## Prompt
Resume the passage about turning personal experience into shared knowledge with sensor networks, starting right after its last sentence.
━━━ Source text ━━━
Fools say they learn by experience. I prefer to profit by other people's experience.

Otto von Bismarck

　　"My soldered joints are all poorly formed no matter what I do." "Did you heat the joints before applying solder?" "Oh! Is that necessary?" "You're kidding! You didn't know that?" As seen by this exchange, we often make small mistakes that give us a chance to exchange know-how with others. A person's daily life is a long succession of successes and failures. Sometimes, a small idea may bring about a great achievement, while a trifling failure may invite catastrophe. It is therefore important to share our experiences as knowledge for all, instead of keeping them to ourselves.
　　What kind of technology is required to support the process of turning individual experiences into shared knowledge? The first requirement is technology for observing and recording these experiences together with information about the environment in which they occur. In the case of soldering mentioned above, we may be able to learn by watching what a skilled person does. Or if the activity involves a cook who has to handle a lot of dishes simultaneously, the importance may lie in the direction of the skilled chef's eyes at each moment.
　　Such situations give rise to the demand for a technology called "ubiquitous sensor networking." A "ubiquitous sensor network" is a network that connects both environmental sensors (e.g., stationary cameras that capture human behavior from various positions) and wearable sensors (e.g., sensors that record the wearer's line of vision). This technology allows us to record a wide variety of human behaviors. Moreover, equipping a person with sensors for physiological data (e.g., heart rates and electrodermal activities) makes it possible to record information about his/her emotional states. If these data revealed, for example, the points at which she/he concentrates, they would be of great benefit to those who will be engaged in similar tasks later.
━━━ Entries shown ━━━
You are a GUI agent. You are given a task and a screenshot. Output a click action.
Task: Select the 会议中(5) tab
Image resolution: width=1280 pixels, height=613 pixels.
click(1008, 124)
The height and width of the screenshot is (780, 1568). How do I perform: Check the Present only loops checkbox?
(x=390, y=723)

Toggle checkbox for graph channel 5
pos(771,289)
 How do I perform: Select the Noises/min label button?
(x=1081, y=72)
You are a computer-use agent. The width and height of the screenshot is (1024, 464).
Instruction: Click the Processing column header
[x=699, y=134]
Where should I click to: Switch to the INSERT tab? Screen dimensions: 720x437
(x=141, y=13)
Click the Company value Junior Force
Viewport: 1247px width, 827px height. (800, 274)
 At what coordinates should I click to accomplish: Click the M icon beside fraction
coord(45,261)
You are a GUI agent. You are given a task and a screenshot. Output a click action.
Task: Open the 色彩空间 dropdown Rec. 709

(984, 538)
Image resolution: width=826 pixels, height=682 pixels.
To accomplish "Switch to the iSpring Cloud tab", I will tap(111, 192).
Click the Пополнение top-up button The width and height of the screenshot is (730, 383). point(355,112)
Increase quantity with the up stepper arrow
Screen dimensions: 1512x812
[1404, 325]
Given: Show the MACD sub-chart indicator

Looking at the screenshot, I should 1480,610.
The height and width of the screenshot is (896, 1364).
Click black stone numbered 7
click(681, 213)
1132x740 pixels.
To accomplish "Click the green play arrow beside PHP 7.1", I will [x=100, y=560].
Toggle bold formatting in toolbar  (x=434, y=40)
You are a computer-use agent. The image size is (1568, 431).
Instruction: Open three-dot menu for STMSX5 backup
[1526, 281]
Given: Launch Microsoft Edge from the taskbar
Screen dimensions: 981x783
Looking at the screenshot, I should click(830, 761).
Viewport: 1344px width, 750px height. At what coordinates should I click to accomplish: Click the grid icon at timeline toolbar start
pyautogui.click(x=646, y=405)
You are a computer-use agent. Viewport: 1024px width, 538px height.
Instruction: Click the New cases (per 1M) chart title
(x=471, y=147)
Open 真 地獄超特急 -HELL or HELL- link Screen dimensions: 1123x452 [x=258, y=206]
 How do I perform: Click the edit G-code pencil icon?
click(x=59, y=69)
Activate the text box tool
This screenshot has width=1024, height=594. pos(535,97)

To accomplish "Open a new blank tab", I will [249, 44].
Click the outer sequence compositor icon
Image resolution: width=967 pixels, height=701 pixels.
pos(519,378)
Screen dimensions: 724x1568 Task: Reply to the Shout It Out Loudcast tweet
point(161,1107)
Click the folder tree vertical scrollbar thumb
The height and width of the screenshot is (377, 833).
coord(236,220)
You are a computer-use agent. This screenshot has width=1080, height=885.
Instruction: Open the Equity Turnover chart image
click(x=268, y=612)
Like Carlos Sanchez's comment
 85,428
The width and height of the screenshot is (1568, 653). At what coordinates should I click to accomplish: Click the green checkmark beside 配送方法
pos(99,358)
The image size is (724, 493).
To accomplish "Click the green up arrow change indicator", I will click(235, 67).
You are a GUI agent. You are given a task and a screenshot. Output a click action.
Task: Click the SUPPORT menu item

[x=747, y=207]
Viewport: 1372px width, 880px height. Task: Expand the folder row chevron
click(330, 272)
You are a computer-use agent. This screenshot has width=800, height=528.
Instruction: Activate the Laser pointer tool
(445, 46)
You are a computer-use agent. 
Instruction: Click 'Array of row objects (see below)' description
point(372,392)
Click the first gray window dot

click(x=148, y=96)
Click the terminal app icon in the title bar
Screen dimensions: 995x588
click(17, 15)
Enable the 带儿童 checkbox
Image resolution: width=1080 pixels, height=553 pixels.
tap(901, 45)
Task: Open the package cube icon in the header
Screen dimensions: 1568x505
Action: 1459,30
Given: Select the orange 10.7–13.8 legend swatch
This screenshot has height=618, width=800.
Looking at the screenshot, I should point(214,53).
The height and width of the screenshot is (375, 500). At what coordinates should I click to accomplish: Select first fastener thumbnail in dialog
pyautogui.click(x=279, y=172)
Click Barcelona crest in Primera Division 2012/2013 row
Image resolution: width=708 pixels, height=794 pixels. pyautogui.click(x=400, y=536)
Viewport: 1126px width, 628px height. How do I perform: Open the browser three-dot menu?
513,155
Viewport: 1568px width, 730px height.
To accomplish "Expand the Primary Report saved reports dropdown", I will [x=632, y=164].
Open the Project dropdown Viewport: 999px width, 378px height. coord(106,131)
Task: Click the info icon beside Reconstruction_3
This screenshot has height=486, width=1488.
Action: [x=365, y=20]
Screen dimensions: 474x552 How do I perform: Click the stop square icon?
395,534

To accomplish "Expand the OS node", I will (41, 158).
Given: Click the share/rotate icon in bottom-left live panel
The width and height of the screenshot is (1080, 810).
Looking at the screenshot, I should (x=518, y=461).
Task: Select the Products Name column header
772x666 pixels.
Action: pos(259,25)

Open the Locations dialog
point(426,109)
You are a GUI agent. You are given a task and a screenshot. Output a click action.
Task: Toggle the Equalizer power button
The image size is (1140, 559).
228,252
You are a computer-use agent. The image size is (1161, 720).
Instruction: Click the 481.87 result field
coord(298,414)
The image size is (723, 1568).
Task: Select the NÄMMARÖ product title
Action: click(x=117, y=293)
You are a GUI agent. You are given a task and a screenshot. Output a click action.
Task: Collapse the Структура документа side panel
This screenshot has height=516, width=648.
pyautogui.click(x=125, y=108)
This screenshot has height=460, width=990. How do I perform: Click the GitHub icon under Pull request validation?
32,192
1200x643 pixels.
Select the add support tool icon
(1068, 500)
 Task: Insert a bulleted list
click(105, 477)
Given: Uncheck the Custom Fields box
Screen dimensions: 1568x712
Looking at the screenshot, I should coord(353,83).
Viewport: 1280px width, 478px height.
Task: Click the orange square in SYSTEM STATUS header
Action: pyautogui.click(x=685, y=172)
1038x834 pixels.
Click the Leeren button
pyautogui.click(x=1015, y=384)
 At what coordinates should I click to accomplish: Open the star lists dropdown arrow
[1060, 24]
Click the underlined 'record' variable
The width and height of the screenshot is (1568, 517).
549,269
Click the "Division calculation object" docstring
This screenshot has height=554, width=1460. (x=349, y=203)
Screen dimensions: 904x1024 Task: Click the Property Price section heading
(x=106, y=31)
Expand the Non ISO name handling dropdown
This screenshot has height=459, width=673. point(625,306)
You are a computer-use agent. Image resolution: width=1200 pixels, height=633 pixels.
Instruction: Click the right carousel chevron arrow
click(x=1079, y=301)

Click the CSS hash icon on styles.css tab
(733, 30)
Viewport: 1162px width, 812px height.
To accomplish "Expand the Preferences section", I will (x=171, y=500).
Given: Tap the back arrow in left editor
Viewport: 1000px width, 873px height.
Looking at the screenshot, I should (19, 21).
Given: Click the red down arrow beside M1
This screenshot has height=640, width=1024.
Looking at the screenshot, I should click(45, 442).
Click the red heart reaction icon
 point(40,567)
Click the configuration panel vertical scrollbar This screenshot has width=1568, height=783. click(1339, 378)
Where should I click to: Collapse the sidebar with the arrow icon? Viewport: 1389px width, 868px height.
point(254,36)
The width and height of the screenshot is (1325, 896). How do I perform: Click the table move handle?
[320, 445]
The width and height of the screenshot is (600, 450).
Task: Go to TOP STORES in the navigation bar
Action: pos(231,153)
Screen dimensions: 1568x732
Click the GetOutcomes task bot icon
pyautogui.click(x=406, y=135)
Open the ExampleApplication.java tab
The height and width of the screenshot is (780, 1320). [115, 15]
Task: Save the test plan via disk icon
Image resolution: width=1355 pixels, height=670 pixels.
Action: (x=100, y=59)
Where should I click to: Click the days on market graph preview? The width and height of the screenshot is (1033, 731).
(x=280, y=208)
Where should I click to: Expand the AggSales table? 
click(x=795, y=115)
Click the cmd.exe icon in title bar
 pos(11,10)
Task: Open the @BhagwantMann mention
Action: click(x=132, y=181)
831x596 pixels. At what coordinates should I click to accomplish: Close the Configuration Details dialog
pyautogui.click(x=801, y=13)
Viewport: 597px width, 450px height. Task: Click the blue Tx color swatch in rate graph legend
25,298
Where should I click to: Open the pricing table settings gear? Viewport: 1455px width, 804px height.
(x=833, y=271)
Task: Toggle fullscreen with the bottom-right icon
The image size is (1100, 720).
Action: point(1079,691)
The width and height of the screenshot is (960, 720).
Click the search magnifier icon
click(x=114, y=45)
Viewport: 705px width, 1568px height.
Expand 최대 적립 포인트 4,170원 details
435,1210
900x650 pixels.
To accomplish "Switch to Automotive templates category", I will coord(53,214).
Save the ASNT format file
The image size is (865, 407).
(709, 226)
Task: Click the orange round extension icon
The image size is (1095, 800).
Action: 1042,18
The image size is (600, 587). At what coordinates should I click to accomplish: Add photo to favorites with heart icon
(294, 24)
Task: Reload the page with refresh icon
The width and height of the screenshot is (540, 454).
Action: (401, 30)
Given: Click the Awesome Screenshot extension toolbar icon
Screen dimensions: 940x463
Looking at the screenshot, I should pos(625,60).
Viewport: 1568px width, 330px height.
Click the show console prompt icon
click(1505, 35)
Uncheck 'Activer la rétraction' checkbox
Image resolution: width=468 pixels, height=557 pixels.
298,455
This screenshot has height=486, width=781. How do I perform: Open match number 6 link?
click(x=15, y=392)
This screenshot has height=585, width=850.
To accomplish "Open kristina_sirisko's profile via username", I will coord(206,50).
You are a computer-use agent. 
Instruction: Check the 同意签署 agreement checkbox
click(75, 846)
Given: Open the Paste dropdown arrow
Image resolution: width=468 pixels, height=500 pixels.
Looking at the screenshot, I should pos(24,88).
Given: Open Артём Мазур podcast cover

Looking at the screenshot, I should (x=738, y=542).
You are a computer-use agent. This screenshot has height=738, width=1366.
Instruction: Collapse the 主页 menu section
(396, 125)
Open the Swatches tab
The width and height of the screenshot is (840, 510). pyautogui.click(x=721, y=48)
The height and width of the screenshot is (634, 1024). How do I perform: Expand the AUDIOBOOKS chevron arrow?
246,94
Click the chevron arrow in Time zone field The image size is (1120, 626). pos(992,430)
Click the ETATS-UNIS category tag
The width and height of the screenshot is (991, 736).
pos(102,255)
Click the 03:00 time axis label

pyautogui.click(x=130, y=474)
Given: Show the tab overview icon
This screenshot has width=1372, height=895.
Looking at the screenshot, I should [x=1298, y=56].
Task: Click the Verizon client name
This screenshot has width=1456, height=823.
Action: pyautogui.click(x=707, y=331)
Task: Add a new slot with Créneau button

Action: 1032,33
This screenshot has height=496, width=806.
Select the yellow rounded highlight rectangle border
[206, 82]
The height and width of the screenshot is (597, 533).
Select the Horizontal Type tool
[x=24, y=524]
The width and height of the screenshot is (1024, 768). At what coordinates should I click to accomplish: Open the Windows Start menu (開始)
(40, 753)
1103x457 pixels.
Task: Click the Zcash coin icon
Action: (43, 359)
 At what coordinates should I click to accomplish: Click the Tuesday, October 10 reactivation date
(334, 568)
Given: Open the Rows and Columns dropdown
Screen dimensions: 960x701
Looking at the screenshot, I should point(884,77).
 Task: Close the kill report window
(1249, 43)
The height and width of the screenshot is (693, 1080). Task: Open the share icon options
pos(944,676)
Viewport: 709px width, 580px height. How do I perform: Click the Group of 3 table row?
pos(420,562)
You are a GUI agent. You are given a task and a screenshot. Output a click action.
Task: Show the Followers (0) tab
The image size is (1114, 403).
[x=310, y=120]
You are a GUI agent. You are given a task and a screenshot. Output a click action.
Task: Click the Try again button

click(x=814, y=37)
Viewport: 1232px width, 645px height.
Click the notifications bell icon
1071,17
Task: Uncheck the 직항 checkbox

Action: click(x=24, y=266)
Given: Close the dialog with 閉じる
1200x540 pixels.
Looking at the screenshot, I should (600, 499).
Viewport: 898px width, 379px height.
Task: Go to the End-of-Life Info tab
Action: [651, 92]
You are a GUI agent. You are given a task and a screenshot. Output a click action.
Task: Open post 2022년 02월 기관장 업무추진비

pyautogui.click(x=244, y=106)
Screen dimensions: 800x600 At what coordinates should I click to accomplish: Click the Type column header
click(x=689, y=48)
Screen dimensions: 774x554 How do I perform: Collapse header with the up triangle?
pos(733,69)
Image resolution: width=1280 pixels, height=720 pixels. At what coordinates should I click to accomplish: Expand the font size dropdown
━━━
## Reply to the exercise
　　This technology can be applied to various kinds of situations. Here, we have two ongoing research projects related to this technology. One project aims to establish the fundamental technologies for capturing the behaviors of presenters and visitors at exhibitions. The project involves simulating an exhibition situation in a ubiquitous sensor room, where both environmental sensors and sensors worn by participants, such as cameras and microphones, are connected through networks (Fig. 1). The other, called the E-Nightingale project, aims to establish the fundamental technologies for observing and recording events related to medical care (Fig. 2).

Figure 1. Ubiquitous sensor room

Figure 2. Wearable sensor system used in the E-Nightingale project

Figure 3. Nursing duty classification obtained from the E-Nightingale project.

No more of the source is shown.